### Requirement
Records follow. Print exactly the lines from the one that has "Collapse the message node in data tree" through the one that has "You are a computer-use", inclusive, and omit the pictures.

(Records provided)

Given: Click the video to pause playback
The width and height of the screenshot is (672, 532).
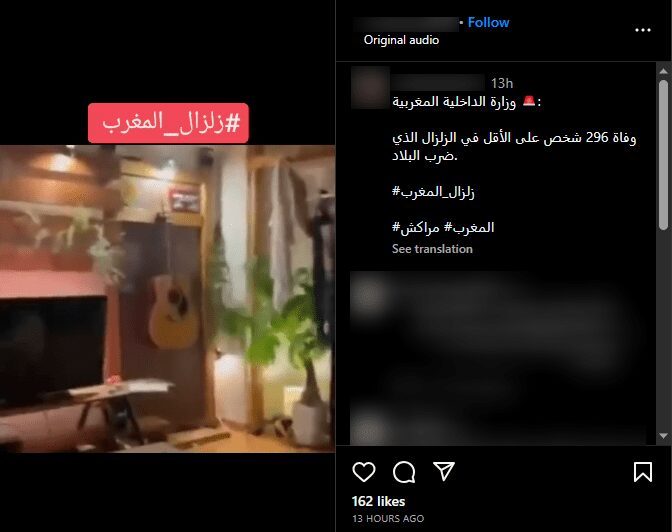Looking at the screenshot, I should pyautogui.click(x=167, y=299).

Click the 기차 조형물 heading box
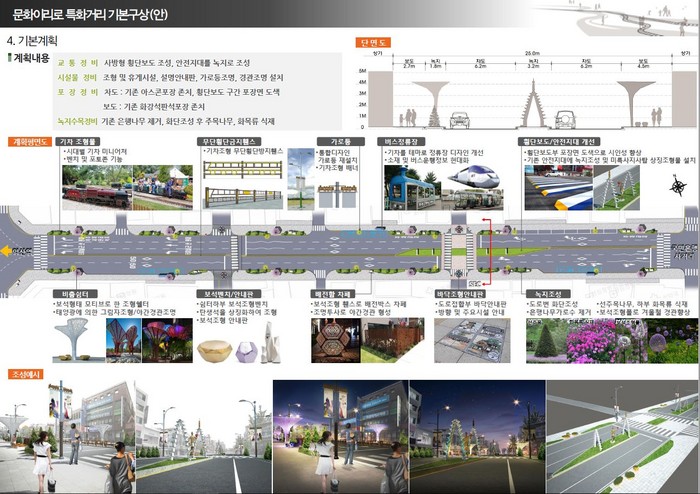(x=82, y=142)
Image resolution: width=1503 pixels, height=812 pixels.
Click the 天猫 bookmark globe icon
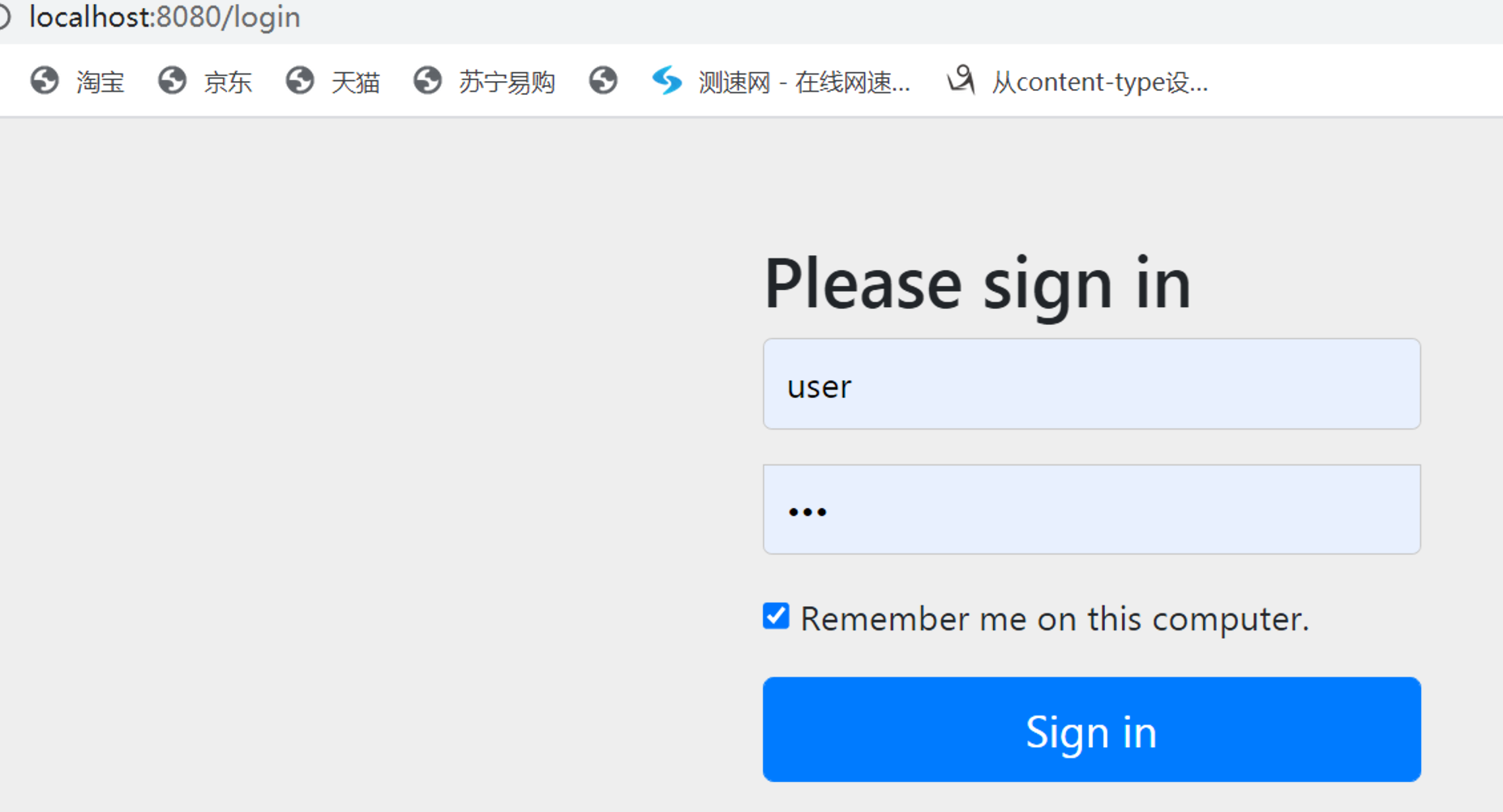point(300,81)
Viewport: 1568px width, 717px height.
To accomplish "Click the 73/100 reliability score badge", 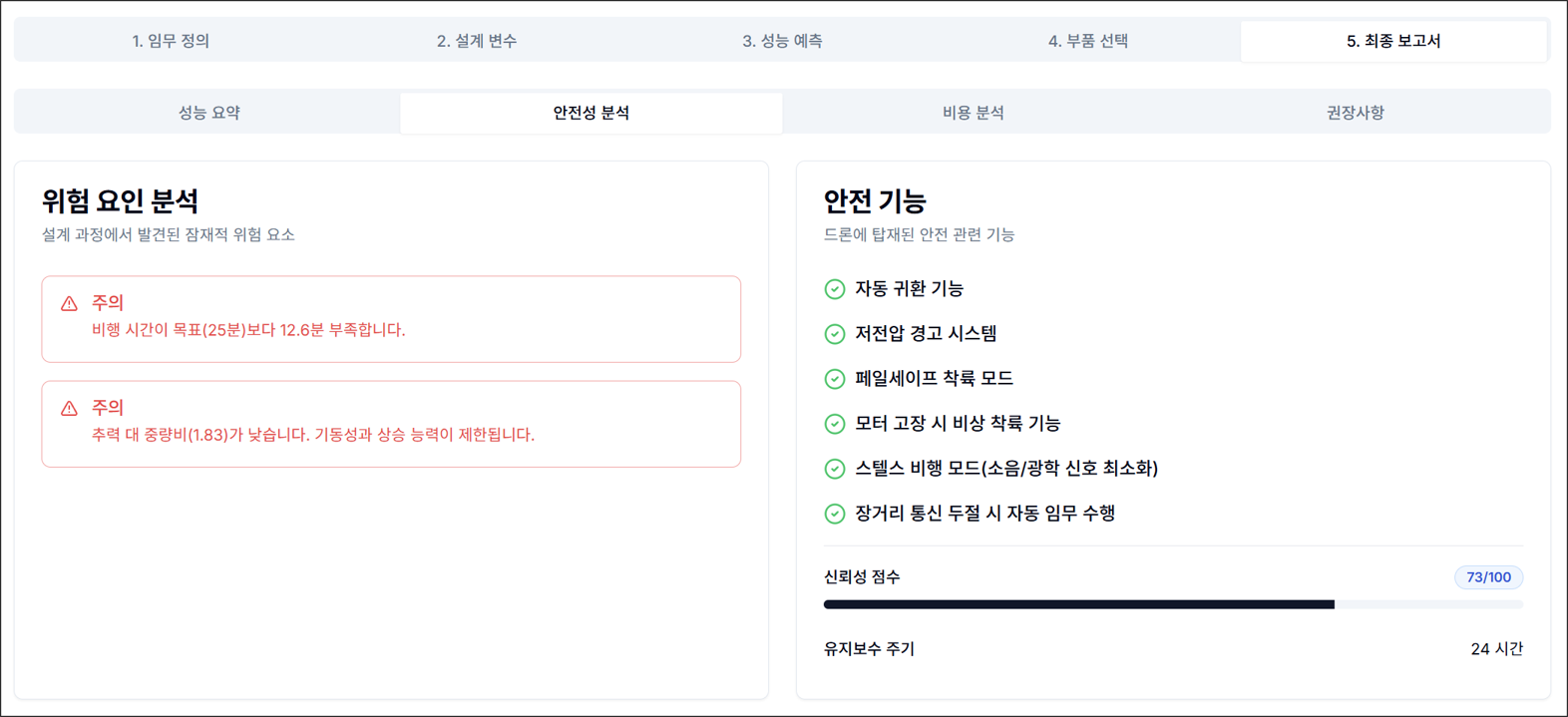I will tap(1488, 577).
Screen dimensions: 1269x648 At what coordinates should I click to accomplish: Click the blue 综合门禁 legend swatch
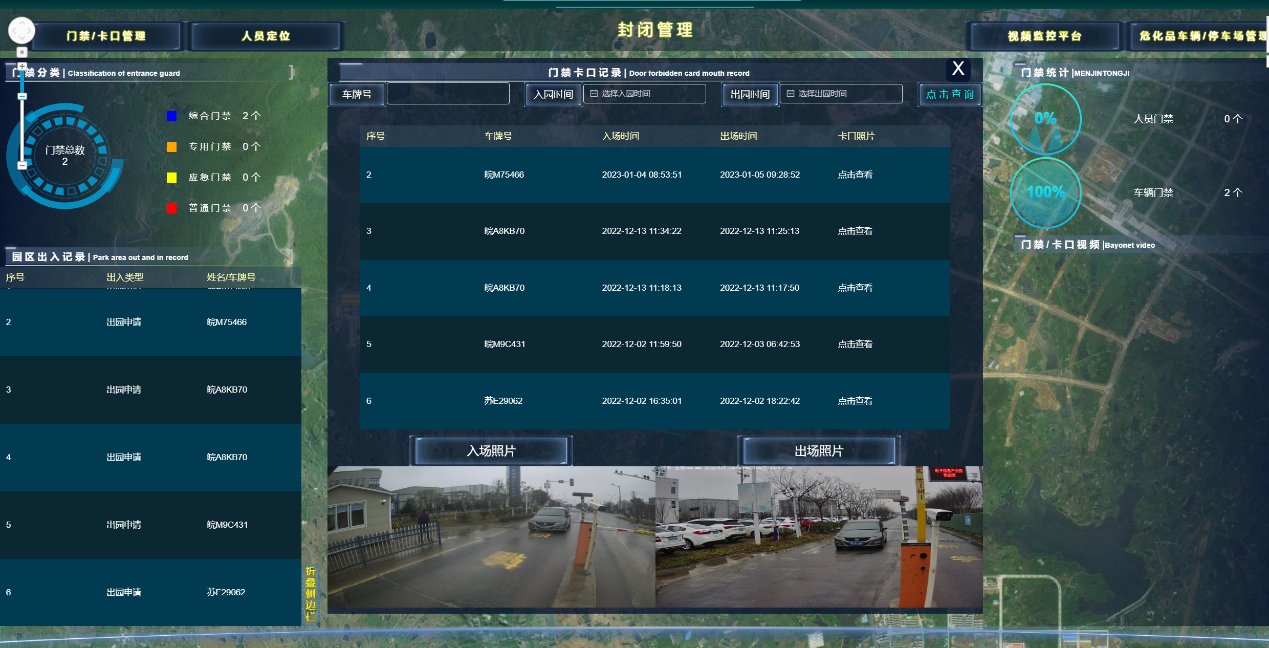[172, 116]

(End Records provided)
(Records provided)

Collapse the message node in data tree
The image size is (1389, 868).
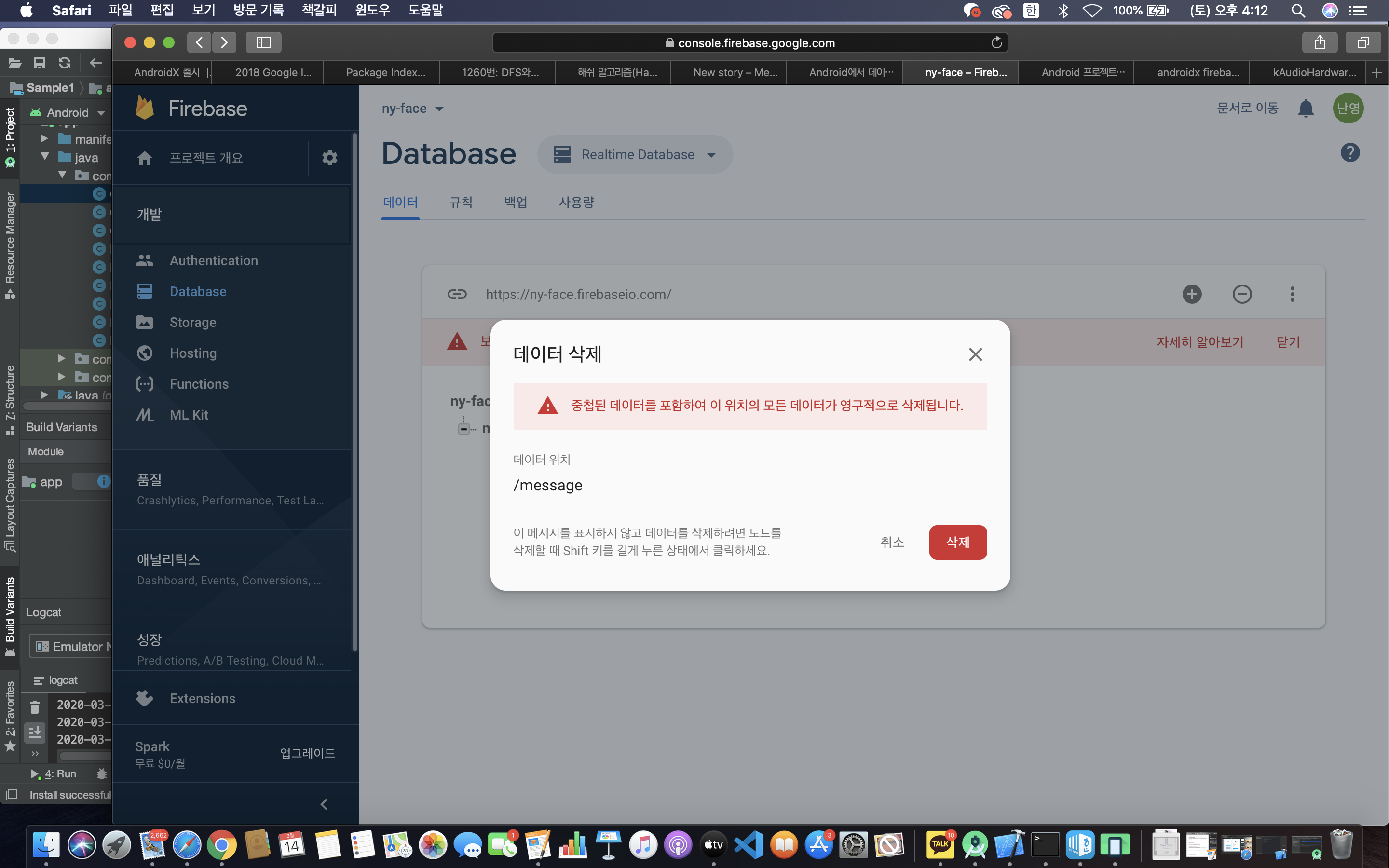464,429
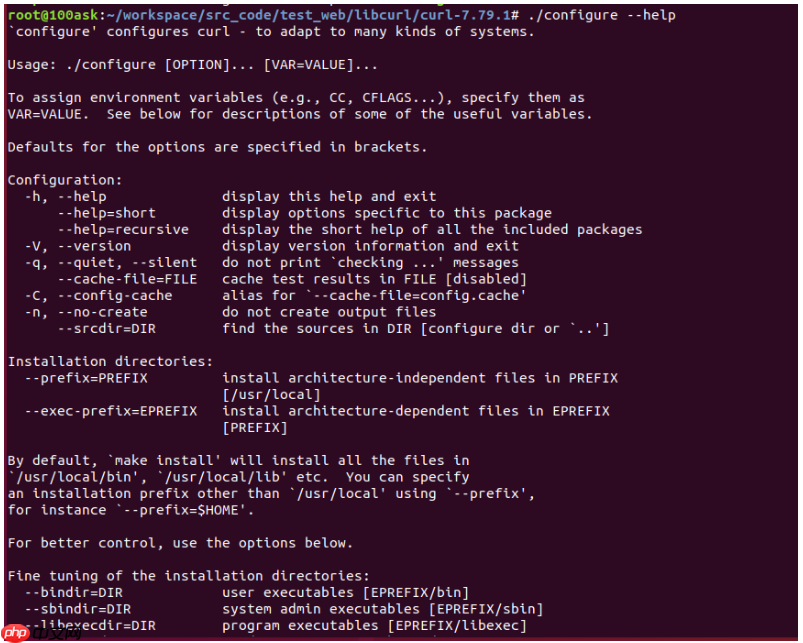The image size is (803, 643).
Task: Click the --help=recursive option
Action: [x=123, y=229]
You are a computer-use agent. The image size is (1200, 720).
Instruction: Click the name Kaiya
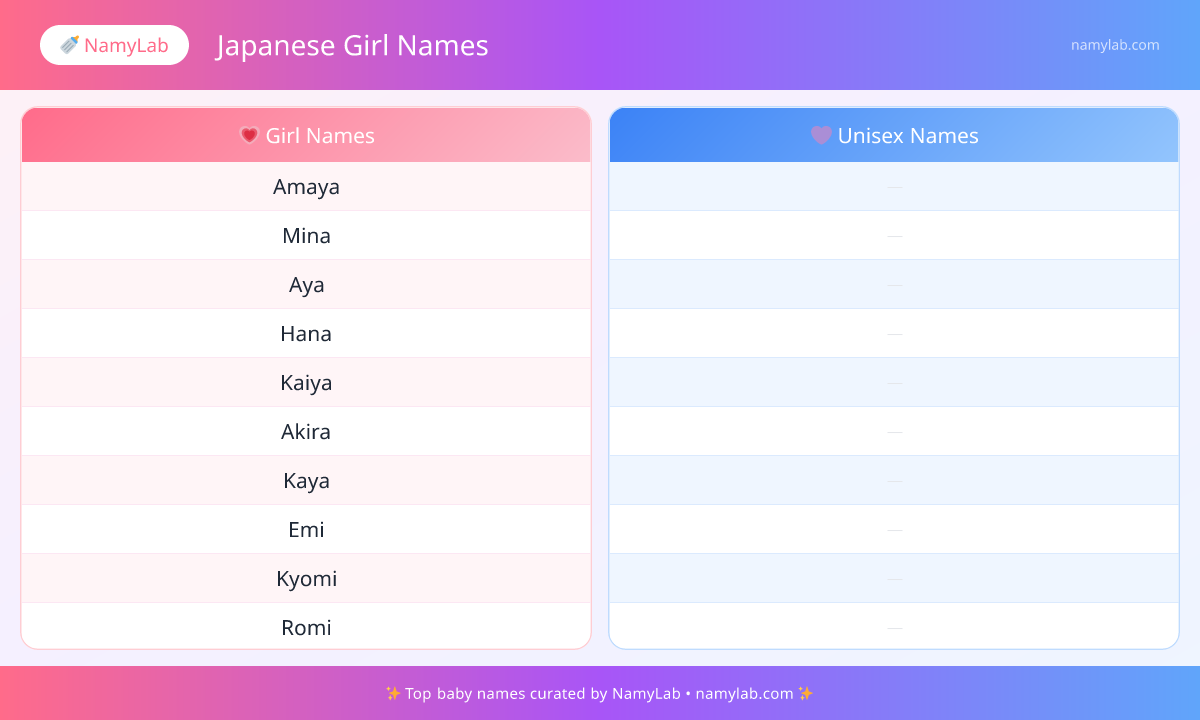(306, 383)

(End Records provided)

### Reply to the exercise
Collapse the message node in data tree
The image size is (1389, 868).
464,429
The image size is (803, 643).
Task: Click the --help=recursive option
Action: [x=123, y=229]
You are a computer-use agent. The image size is (1200, 720).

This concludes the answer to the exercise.